Sonbest : Il y a un lien, mais quand je rappe, c’est ma life. Lotus, c’était une période où ça n’allait pas bien dans ma vie sentimentale et Arcane c’est juste la suite logique où je fais le deuil de cette époque. Je vais un peu mieux, je sors plus, je vois plus de monde.

Dans « Béni ou maudit », tu parles entre autres des conséquences plus ou moins positives de la vie d’artiste. Aujourd’hui tu te sens comment réellement, béni ou maudit par cette nouvelle vie ?

Sonbest : Pour l’instant je ne vis pas la vie d’artiste, c’est encore le charbon, même s’il y a eu une signature. Donc je ne pourrais pas te dire pour l’instant si je suis béni ou maudit, mais peut-être que plus tard je pourrais te répondre.

D’ailleurs, dans « Flashback », tu parles du fait d’être incompris, tu utilises aussi l’image de Basquiat, qui avait l’impression d’être incompris par tout le monde, ce qui l’a entrainé à mourir d’une overdose.

Sonbest : J’avais pas fais directement le lien avec ça, mais indirectement il y a quand même un lien.
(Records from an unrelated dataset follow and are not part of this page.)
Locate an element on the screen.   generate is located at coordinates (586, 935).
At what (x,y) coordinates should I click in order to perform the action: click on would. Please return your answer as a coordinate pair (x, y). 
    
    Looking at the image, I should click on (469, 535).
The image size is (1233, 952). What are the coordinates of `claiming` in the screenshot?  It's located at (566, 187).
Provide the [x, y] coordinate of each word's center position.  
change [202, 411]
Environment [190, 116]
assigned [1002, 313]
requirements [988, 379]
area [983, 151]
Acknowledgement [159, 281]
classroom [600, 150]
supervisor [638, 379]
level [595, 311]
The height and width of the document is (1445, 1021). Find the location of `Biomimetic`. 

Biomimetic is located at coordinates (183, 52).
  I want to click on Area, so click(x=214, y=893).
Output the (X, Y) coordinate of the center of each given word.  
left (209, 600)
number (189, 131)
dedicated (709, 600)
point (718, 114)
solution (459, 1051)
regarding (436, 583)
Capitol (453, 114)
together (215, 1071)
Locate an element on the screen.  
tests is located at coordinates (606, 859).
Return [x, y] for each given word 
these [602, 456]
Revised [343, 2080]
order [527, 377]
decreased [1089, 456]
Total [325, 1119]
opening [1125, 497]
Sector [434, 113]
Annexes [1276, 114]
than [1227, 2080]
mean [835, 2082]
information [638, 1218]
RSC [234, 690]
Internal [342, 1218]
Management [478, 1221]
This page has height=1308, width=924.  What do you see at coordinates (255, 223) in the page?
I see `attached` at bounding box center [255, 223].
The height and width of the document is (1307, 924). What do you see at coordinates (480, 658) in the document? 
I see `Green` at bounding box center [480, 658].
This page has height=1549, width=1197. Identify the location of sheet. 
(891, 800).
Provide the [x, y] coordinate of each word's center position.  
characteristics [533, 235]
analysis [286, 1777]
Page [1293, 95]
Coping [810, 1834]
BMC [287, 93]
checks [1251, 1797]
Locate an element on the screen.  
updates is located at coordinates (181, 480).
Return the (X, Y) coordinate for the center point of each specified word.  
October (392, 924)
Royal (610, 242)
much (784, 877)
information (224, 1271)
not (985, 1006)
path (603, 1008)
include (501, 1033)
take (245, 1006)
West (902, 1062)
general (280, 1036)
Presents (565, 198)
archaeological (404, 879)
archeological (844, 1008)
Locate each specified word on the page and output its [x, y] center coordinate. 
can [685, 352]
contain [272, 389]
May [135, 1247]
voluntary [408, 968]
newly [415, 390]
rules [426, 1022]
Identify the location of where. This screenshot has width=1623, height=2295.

Parce que depuis que je suis jeune, dans ma famille j’étais un peu le seul différent, que ce soit au niveau vestimentaire ou de ce que je faisais dans la vie, j’ai arrêté les cours pour faire du son. Pour mes parents j’ai fait un truc différent de ce qu’il voulait pour moi, ça revient à truc d’incompréhension.

Sur tes 2 derniers EP, on retrouve beaucoup de co-prod. Tu laisses beaucoup de place au productions, que ce soit sur « Fréquence » dans Lotus ou « 13 » dans Arcane. Quelle importance les prods ont à tes yeux ?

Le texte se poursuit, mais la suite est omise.